First, we can obtain the standard pair of plots for evaluating normality and homoscedasticity of the residuals from the ANOVAs done above. It is easiest to work with the lm
fit object. The first plot reveals the heteroscedasticity that we suspected. The group that has the largest residual spread is the group that had a mean near 13 (the 2.5 g/kg dose group), and this group had the highest standard deviation, as seen with the initial descriptive statistics. The second plot, at first glance gives a reasonable impression of a fit to normality for the residuals but closer inspection suggests a pattern where the largest outliers deviate a bit from expectation.
plot(fit3t.lm,which=1)
plot(fit3t.lm,which=2)
Lets pursue this potential non-normality a bit further. If we extract the residuals from the lm
object, we can draw both the qqPlot
figure and a frequency histogram.
qqPlot(fit3t.lm$residuals)
## [1] 130 18
hist(fit3t.lm$residuals, prob=TRUE, col="gray82",breaks=16)
lines(density(fit3t.lm$residuals, bw=1))
Both figures suggest that the normality assumption may not be violated here, but we can do a test. We find that the Anderson-Darling test does not permit rejection of the null hypothesis that normality is present.
#library(nortest)
ad.test(residuals(fit3t.lm)) #get Anderson-Darling test for normality (nortest package must be installed)
##
## Anderson-Darling normality test
##
## data: residuals(fit3t.lm)
## A = 0.42988, p-value = 0.3059
Now let’s evaluate the Homogeneity of Variance Assumption. Among the several ways we reviewed to do this, the median-centered Levene test is probably adequate:
levene.test(speed15,edose,location="median")
##
## Modified robust Brown-Forsythe Levene-type test based on the absolute
## deviations from the median
##
## data: speed15
## Test Statistic = 13.477, p-value = 7.011e-10
##########################################
## Plot of cell means vs cell variances ##
##########################################
# recall that this type of plot helps evaluate whether
# heterogeneity of variance might have arisen from a simple
# scaling issue. If so, then scale transformations may help.

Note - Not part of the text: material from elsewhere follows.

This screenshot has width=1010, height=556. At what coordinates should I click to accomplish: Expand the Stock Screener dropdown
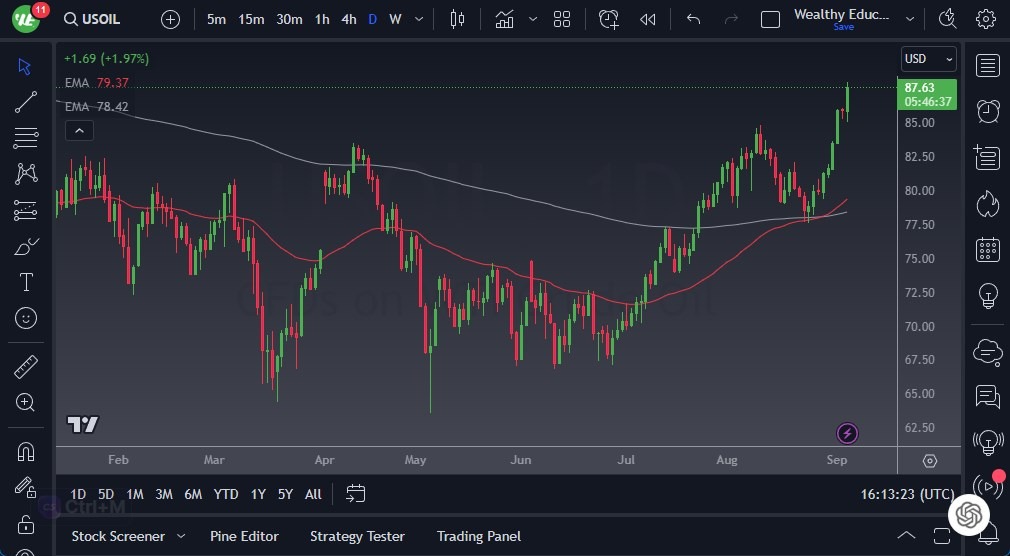181,536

# E.g,, a postive mean-variance correlation reflects a situation where
# a log transformation or a fractional exponent transformation of the DV
# might produce homoscedasticity.
# I'm also using the tapply function here in ways that we have not covered.

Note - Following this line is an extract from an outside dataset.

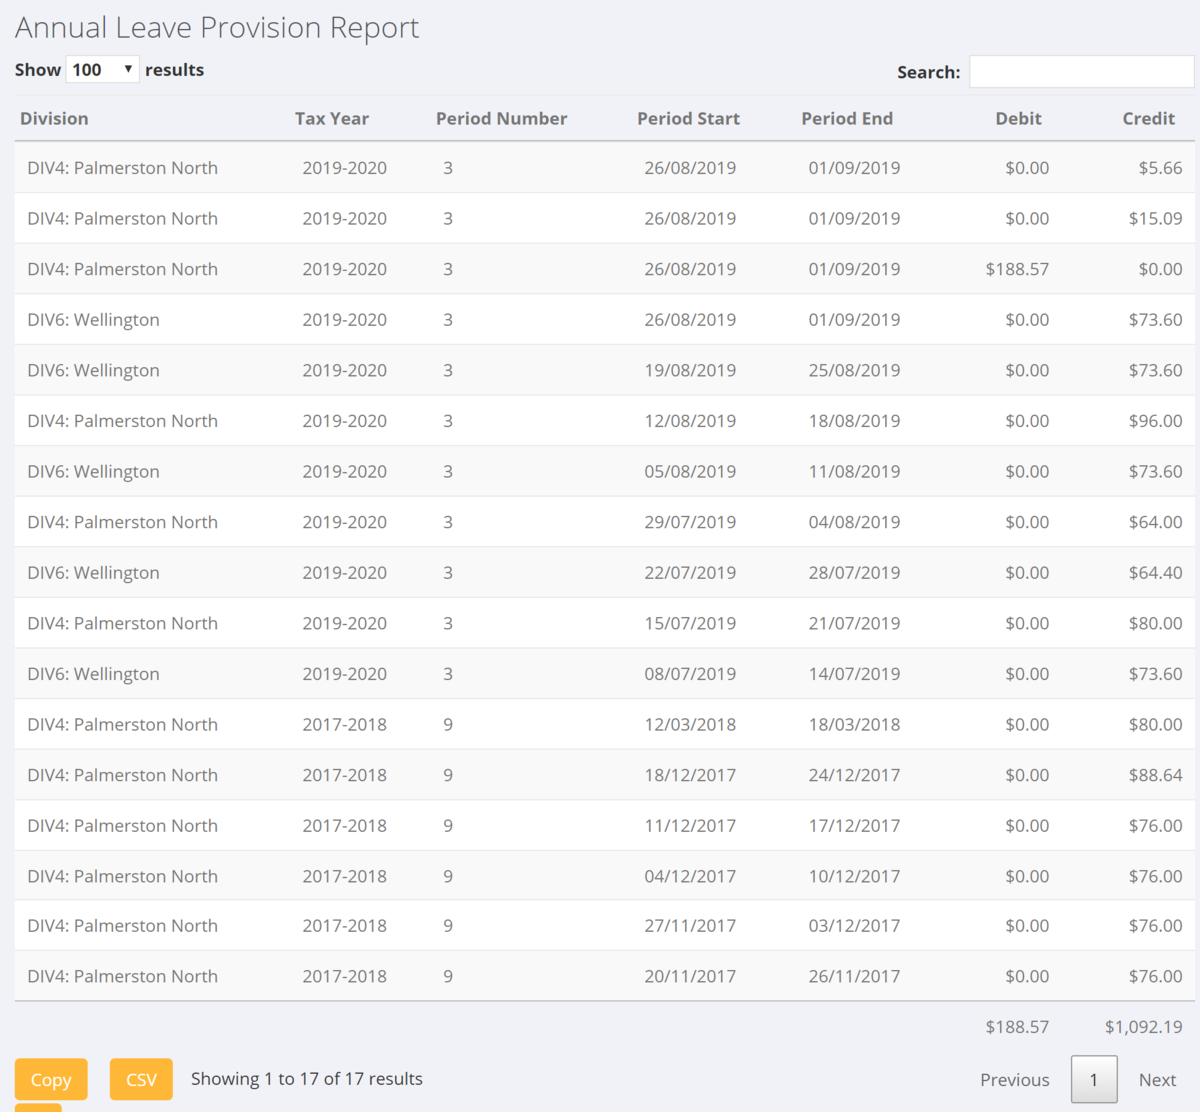The height and width of the screenshot is (1112, 1200).
Task: Export the report with the CSV button
Action: click(x=141, y=1079)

# Tapply is an important function in dealing with factors.
plot(tapply(speed15, dose, mean), tapply(speed15, dose, var), xlab = "Cell Means",
ylab = "Cell Variances", pch = levels(edose))

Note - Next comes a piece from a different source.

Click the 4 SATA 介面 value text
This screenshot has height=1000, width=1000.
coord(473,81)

# examination of the plot shows that the heterogeneity is not simply due to a
# mean variance correlation. the group with the highest variance is the highest
# dose group and no simple transformation can take care of the problem.
# the dispersion difference may come from a sex difference that was not examined here.
# thus the model may be underspecified and this may have produced the heterogeneity
# recall that we can do the extension of the Welch test to 1-way anova
12.12 Alternate analyses when faced with Heteroscadisticity
The omnibus F test can be re-examined, using the Welch f test approach and we already reviewed that capability with the oneway.test
function. Unsurprisingly, the omnibus F remains significant (with this large N design and strong treatment effects) at the .05 level.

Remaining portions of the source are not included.